SOURCE DATA Start Marker

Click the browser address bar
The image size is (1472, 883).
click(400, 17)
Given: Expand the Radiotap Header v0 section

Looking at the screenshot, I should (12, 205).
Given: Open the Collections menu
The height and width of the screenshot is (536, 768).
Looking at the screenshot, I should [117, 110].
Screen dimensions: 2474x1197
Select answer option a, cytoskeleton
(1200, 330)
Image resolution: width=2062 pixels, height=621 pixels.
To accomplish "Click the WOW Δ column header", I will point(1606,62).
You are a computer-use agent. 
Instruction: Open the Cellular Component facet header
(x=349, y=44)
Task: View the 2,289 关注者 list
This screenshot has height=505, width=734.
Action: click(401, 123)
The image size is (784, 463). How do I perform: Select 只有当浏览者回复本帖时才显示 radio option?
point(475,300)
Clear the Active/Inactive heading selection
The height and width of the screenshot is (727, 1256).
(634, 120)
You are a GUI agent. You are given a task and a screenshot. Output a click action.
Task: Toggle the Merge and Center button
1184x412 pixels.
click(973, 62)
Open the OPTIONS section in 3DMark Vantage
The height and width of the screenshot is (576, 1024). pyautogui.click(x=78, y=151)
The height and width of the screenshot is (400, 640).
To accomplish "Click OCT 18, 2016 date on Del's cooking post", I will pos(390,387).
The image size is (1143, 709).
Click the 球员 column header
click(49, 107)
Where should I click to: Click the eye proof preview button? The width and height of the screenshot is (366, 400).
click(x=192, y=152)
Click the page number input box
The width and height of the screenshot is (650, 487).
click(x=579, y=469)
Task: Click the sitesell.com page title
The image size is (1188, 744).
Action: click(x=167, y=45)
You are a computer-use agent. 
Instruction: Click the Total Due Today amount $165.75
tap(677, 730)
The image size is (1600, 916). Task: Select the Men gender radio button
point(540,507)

SOURCE DATA End Marker

BRIEF –
Copy the records above exactly, beginning at the line that contains "Given: Expand the Radiotap Header v0 section" and stopping after the line that contains "Task: View the 2,289 关注者 list".

REPLY TO THE EXERCISE –
Given: Expand the Radiotap Header v0 section

Looking at the screenshot, I should (12, 205).
Given: Open the Collections menu
The height and width of the screenshot is (536, 768).
Looking at the screenshot, I should [117, 110].
Screen dimensions: 2474x1197
Select answer option a, cytoskeleton
(1200, 330)
Image resolution: width=2062 pixels, height=621 pixels.
To accomplish "Click the WOW Δ column header", I will point(1606,62).
You are a computer-use agent. 
Instruction: Open the Cellular Component facet header
(x=349, y=44)
Task: View the 2,289 关注者 list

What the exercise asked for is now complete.